CRITERES THEORIQUES DU REGIME PARLEMENTAIRE

Page 3: La séparation des pouvoirs

1 – LA STRUCTURE DES POUVOIRS. L’exécutif est dualiste et bicéphale. Il est dualiste, parce qu’il se décompose en deux éléments, le chef de l’Etat et le gouvernement. Il est presque toujours bicéphale, parce qu’il y a un chef du gouvernement qui est qualifié différemment selon les lieux et les époques : président du Conseil sous les IIIème et IVème Républiques françaises ou en Italie, président du gouvernement en Espagne, Chancelier en Allemagne, Premier ministre en Grande-Bretagne et en France aujourd’hui.

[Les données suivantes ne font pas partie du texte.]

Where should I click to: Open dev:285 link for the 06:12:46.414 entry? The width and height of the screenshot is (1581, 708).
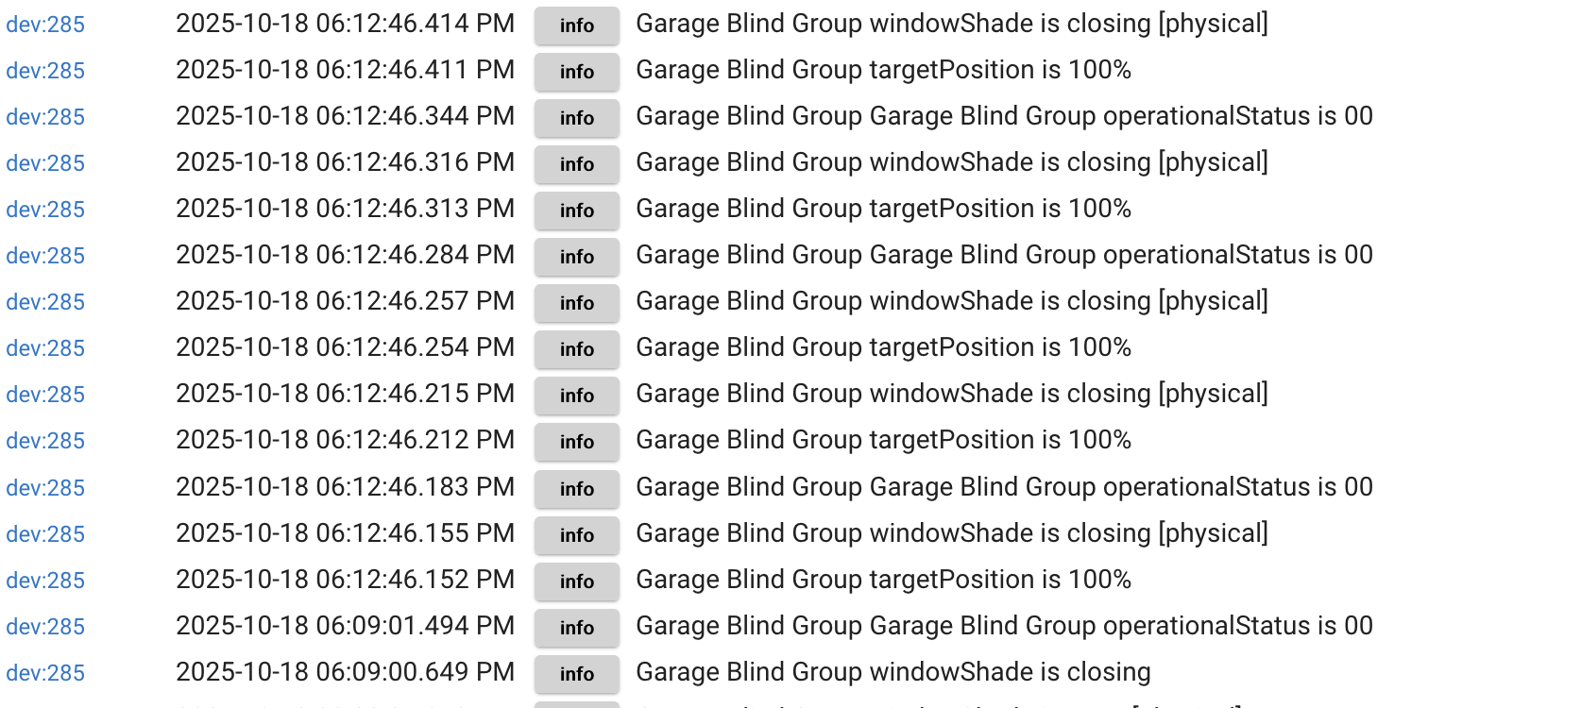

Quant au Parlement, il est souvent composé de deux chambres (bicamérisme). L’une des chambres est, en principe issue du suffrage universel et représente l’ensemble du peuple (Chambre des Communes en Grande-Bretagne). L’autre peut avoir une fonction variable : elle peut être chargée de représenter les Etats fédérés dans un système fédéral (Allemagne) ou les régions dans un Etat fortement décentralisé (Espagne, Italie). Elle peut aussi être une chambre issue de la tradition aristocratique (Chambre des Lords en Grande-Bretagne).

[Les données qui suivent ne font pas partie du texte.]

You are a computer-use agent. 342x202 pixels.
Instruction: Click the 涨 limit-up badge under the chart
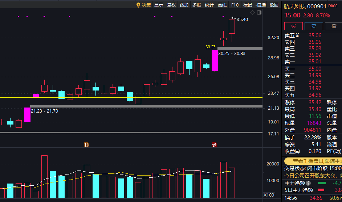click(214, 144)
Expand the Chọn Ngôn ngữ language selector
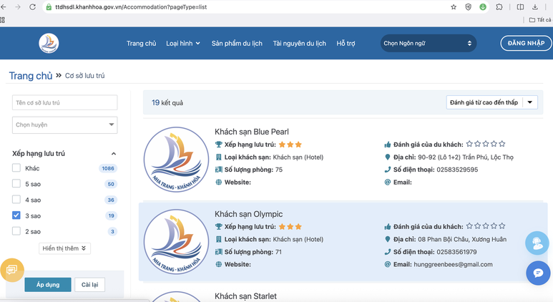This screenshot has height=302, width=553. [x=428, y=44]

 2 - L’EQUILIBRE ORGANIQUE. Il ne s’agit plus de cloisonner l’exécutif et le législatif, mais, au contraire, d’établir un système de relations entre eux. Ils demeurent distincts, séparés, mais ils doivent aller ensemble au lieu d’aller isolément.

 a) La légitimation parlementaire du gouvernement. En régime parlementaire, le chef de l’Etat peut être héréditaire, lorsque le régime parlementaire s’est implanté dans le cadre monarchique (GB, Belgique, Hollande, pays scandinaves, Espagne). Il peut aussi être un président de la République généralement élu par le parlement (Allemagne, Italie). Sur un plan strictement juridique, le gouvernement est nommé par un décret du Chef de l’Etat. Mais, sur un plan politique, le Chef de l’Etat sera dans l’obligation de choisir les ministres dans les rangs de la majorité parlementaire. Il devra même, la plupart du temps, choisir comme Premier ministre, le leader du parti qui a gagné les élections législatives (procédure de l’investiture parlementaire).

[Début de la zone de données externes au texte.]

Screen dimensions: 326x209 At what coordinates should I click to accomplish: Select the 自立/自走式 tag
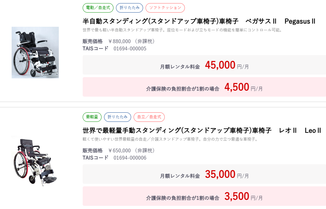click(x=149, y=117)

 b) Les interactions organiques. Chacun des pouvoirs détient le moyen de mettre fin à l’existence de l’autre. D’une part, le législatif peut renverser le gouvernement (mise en jeu de la responsabilité politique). D’autre part, l’exécutif peut dissoudre le législatif (droit de dissolution) : il peut provoquer des élections anticipées et renvoyer les représentants devant leurs électeurs. Ceci répond au principe d’équilibre entre les deux pouvoirs. En bonne logique, l’exécutif ne doit pouvoir dissoudre que celle des deux chambres qui peut le renverser, c’est-à-dire la chambre basse.

 3 - LA COLLABORATION FONCTIONNELLE. Les deux organes, exécutif et législatif, doivent collaborer entre eux pour exercer les principales fonctions de l’Etat. Chacun doit donc participer à la fonction de l’autre :

- L’organe exécutif participe à l’exercice de la fonction législative (initiative des lois, discussion, amendements, promulgation).

 - L’organe législatif participe à l’exercice de la fonction exécutive (autorisation préalable en matière diplomatique, ratification des traités internationaux).